说到这里,日游神不禁倒吸了一口冷气。他转头看向夜游神说:“你上次去见他的时候,有没有发现他有什么特别之处?”
夜游神皱了皱眉说:“我当时只觉得他有些古怪,但并没发现什么特别之处。不过现在看来……他或许真的不是一个简单的阳间普通人。”
说完这句话后,夜游神仿佛突然想到了什么似的眼睛一亮:“不过话说回来,如果张浩真的有这么强大的实力的话,那我们能输给他也不算太丢人啊!”
日游神闻言翻了个白眼说:“你现在还有心情开玩笑?快想想办法应对这六道天雷吧!”
夜游神嘿嘿一笑说:“别着急嘛。六道天雷虽然厉害,但也不是无法应对。只要我们有足够的准备和实力……”
然而他的话还没说完就被一阵更加猛烈的轰鸣声打断了。
众人抬头望去,只见天空中的六个黑洞竟然开始缓缓旋转起来,仿佛有什么可怕的力量即将从中涌出一般……
“六道天雷,那可是至少四品实力,或者接近四品实力的强者,才能引来的天劫啊。”黑无常缓缓开口,语气中带着一丝凝重。
“而且……”他故意拉长了声音,引得众人纷纷侧目,“这六道天雷,还有个别名,叫做地藏天雷。”
“地藏天雷?”白无常闻言一愣,眉头紧锁,“地藏不是佛界的神祇吗?与我们地府何干?”

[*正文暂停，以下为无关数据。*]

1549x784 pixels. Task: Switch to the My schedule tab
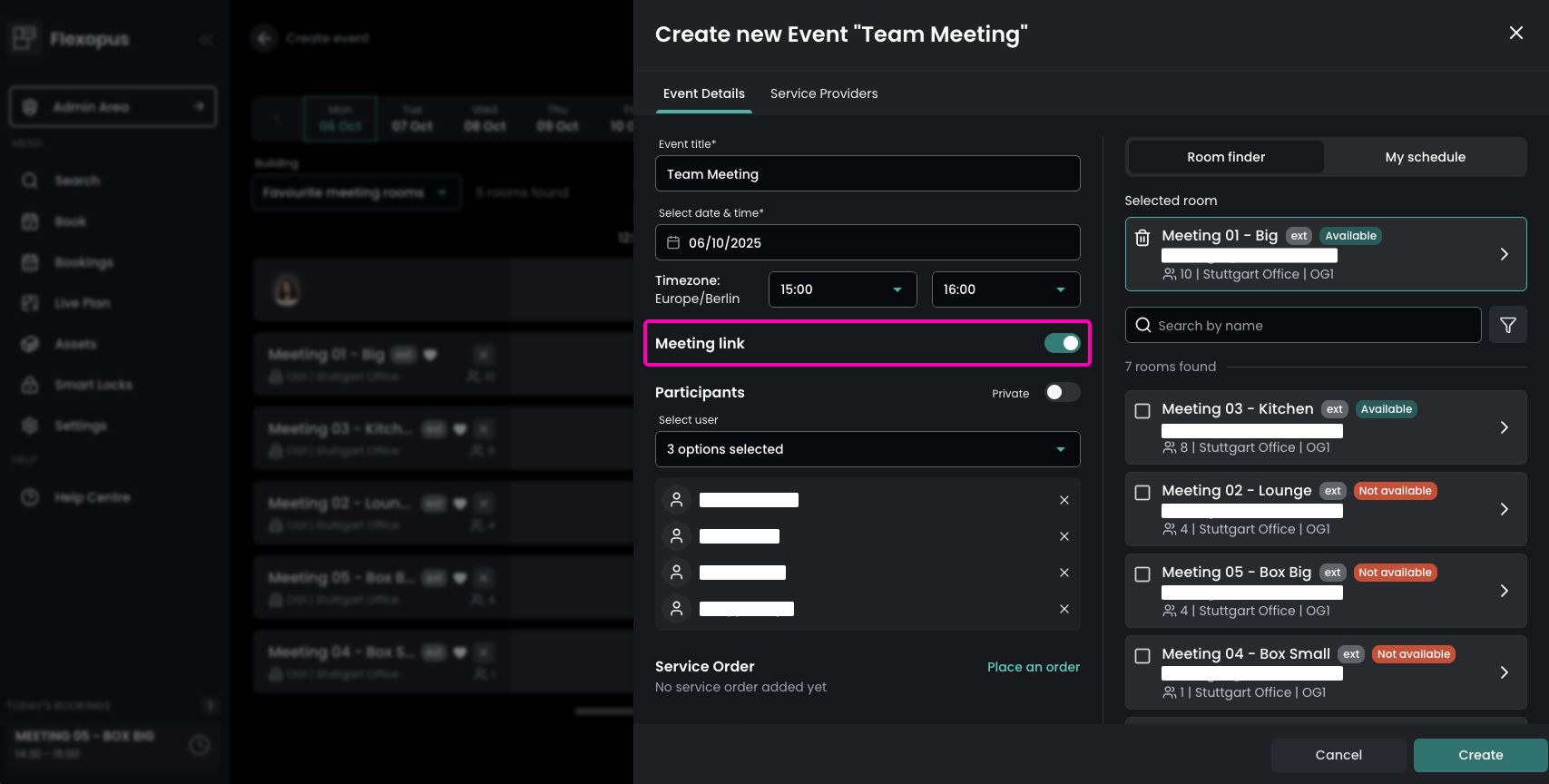[1425, 157]
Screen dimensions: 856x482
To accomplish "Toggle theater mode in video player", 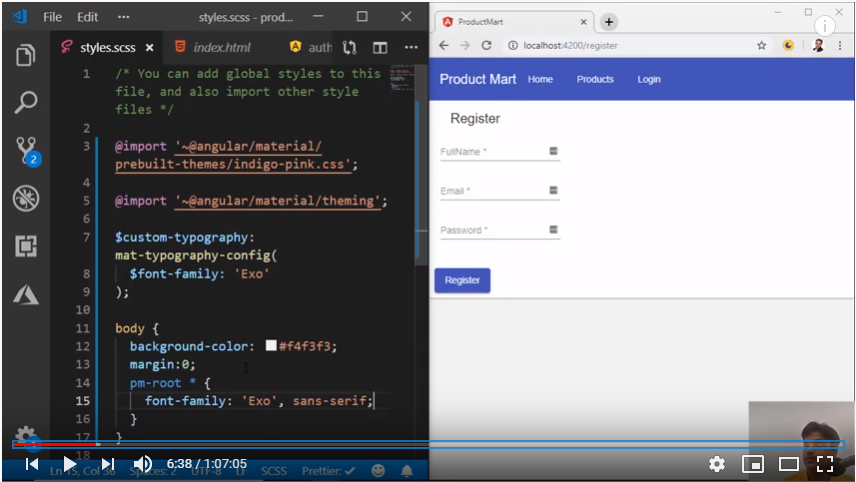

日游神轻轻点头,解释道:“之所以被称为地藏天雷,是因为这六道天雷威力巨大,连佛魔都难以承受。而最初扛住这六道天雷的,正是地藏神。后来,地藏神在渡尽六道时,意外发现了掌控六道天雷的方法,于是这六道天雷便成了地藏神的手段之一。不过,地藏神所掌握的六道天雷,与如今这出现的天雷相比,还是有所不及的。”
牛头马面两位阴差对视一眼,眼中闪过一丝惊恐。
“这……这位大人竟然能引来六道天雷,看来我们之前真是小看他了。”牛头憨厚地说道,马面也连连点头,“是啊,现在想想都后怕,幸好当初没和他翻脸。”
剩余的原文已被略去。